__THE PROBLEM__: The line containing "You are a computer-use agent. The" marks the end: restate word for word every line from the first line of the entries below through that one.

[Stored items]
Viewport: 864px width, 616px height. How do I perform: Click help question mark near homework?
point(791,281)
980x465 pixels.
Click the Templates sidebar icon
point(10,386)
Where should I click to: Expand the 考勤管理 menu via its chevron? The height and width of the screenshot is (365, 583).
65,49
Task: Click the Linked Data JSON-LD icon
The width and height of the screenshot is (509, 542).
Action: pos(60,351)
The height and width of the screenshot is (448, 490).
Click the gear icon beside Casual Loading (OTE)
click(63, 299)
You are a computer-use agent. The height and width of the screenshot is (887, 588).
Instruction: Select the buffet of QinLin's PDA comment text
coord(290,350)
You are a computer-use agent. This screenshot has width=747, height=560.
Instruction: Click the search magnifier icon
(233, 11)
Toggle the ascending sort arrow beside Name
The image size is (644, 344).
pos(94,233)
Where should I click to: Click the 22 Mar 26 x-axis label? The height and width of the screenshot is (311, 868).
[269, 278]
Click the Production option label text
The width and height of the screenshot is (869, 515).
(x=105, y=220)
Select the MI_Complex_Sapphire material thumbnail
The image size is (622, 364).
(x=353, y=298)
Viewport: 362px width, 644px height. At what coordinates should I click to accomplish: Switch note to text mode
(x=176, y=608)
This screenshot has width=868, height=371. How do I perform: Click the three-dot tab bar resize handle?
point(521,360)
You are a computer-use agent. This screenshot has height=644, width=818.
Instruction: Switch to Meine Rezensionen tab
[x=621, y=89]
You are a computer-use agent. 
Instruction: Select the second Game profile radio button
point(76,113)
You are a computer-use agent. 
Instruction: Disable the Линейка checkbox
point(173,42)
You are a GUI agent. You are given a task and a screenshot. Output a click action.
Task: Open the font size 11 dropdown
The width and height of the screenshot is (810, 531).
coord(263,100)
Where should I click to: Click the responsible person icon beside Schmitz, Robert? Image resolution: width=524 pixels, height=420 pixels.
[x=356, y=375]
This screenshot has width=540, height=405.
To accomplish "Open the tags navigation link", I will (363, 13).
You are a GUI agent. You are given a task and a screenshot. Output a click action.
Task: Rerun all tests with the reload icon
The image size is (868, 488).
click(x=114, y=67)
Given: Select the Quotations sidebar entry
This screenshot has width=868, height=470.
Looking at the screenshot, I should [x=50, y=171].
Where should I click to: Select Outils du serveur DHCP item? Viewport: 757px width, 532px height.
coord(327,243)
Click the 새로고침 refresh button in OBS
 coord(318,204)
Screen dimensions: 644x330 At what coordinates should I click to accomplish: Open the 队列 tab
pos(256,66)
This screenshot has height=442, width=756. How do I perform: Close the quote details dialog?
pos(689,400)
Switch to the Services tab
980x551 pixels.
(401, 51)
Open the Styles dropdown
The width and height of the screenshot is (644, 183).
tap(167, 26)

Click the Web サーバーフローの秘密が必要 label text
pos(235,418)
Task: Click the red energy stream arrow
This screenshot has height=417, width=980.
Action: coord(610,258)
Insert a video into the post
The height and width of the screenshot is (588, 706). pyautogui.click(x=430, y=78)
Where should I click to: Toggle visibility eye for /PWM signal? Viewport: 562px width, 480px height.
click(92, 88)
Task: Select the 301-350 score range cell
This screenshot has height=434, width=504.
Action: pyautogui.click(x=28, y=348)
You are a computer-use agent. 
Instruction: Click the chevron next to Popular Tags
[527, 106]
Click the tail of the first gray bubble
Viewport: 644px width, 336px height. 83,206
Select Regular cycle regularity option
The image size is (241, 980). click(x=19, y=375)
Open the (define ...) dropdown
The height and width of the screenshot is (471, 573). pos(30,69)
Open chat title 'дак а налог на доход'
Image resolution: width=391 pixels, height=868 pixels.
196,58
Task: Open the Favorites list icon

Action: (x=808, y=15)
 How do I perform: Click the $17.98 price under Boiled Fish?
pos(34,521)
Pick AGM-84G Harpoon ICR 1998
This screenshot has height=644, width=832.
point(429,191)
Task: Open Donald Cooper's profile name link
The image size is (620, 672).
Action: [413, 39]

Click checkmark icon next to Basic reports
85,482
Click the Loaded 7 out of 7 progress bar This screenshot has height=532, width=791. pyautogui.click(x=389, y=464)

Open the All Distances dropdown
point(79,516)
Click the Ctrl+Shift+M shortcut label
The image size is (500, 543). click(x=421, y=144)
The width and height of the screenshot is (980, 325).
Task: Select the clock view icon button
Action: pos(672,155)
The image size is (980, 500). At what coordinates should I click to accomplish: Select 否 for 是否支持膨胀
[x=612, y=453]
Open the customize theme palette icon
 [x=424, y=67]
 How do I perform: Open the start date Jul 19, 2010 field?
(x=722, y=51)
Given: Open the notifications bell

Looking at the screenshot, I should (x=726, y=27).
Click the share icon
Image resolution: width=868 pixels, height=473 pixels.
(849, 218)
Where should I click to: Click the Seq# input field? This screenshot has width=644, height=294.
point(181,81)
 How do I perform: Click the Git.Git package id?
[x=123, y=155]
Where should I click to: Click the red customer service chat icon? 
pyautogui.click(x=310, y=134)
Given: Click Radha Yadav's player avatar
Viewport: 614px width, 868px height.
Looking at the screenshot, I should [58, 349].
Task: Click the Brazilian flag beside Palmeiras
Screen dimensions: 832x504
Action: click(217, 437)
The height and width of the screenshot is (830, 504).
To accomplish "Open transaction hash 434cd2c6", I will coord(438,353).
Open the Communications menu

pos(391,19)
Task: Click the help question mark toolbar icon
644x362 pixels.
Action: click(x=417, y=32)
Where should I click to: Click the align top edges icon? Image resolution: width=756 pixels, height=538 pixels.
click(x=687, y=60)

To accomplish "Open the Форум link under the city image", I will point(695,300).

__TASK SOLUTION__:
Viewport: 864px width, 616px height. How do I perform: Click help question mark near homework?
point(791,281)
980x465 pixels.
Click the Templates sidebar icon
point(10,386)
Where should I click to: Expand the 考勤管理 menu via its chevron? The height and width of the screenshot is (365, 583).
65,49
Task: Click the Linked Data JSON-LD icon
The width and height of the screenshot is (509, 542).
Action: pos(60,351)
The height and width of the screenshot is (448, 490).
Click the gear icon beside Casual Loading (OTE)
click(63, 299)
You are a computer-use agent. The height and width of the screenshot is (887, 588).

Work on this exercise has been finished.